The bottom line of the Comments of the Navajo Nation is that
lack of financial resources to implement the basic infrastructure for information technology has kept Indian Nations from advanced and enhanced telecommunications benefits.
The Navajo Nation is concerned for the vitality of services to schools, libraries and health care providers which technology will enhance.
Much of the Nation, which counts 219,000 members and covers 17.5 million acres, spanning the states of Arizona, New Mexico and Utah, consists of rural and underserved areas. There is no shortage of barriers and obstacles to technological parity with non-Indian communities. These include extreme isolation, lack of potential on investment, and poor levels of subsidy on behalf of households great distances from central offices.

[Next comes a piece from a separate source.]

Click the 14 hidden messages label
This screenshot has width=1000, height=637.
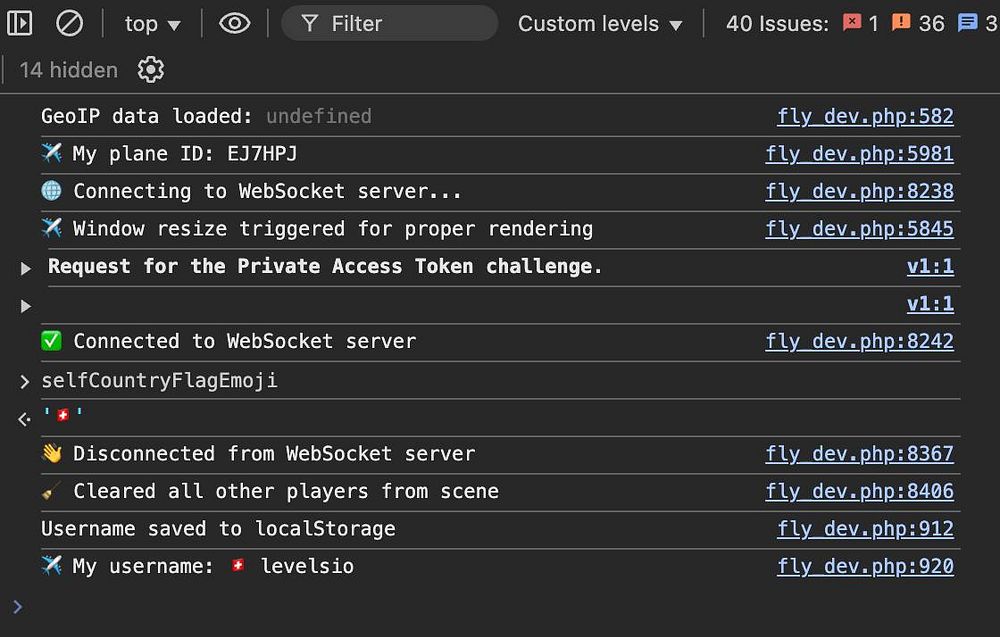coord(68,70)
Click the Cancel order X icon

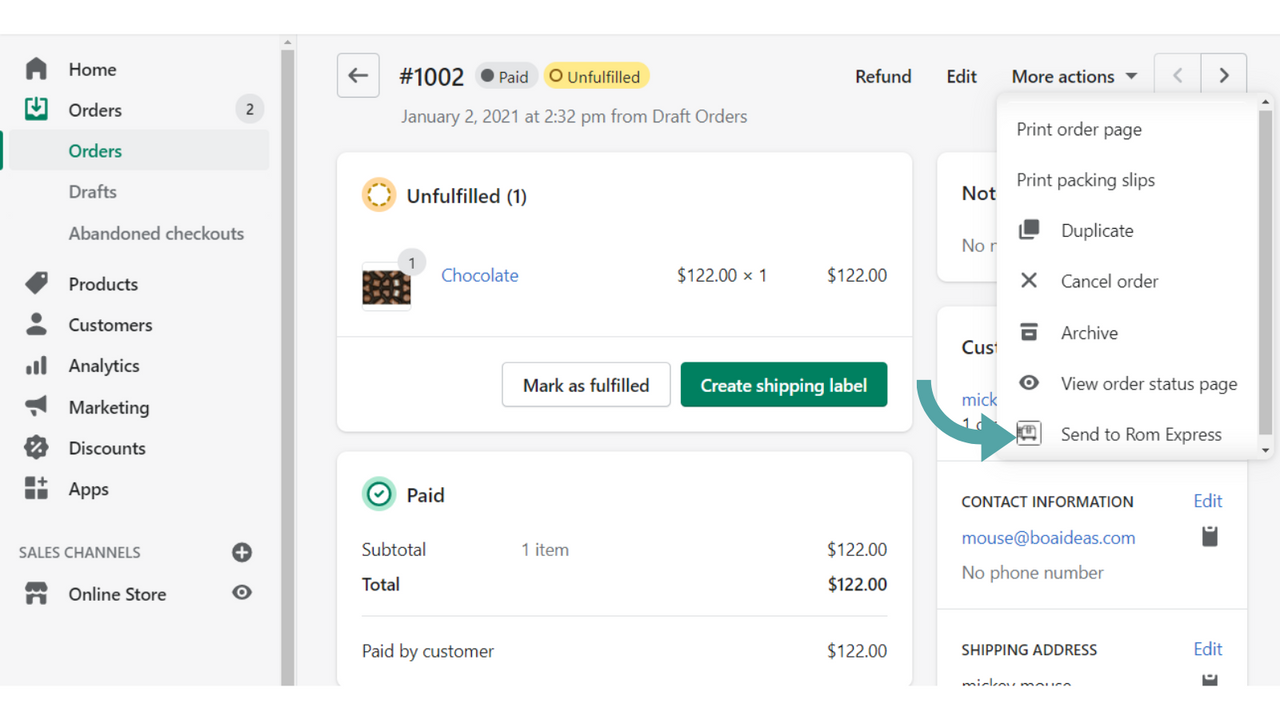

The Navajo Nation cannot afford to sustain the high costs of adequate connectivity. Chapter Houses, a focus of community (along with schools) are local governing centers to which people travel great distances and to which few-to-no entrepreneurial providers would be attracted. In short, competition for service provision does not and will not exist.
Distant learning technology can allow the Navajo Nation to provide courses on the Navajo language; yet, an electronic classroom at each required site carries an estimated cost of $150,000 per site. Some users of the Navajo Nation Library System now travel great distances to simply access a library. In the midst of great technological change, an abiding and overwhelming need is simply the installation of public telephones in all communities and Chapter Houses: 76 percent of Navajo homes lack telephone service.
To gain adequate access to distant learning, the benefits of telemedicine, and the resources of online libraries, the Navajo Nation requests implementation of rules that will offer just, reasonable and affordable rates comparable to those in non-Indian urban areas.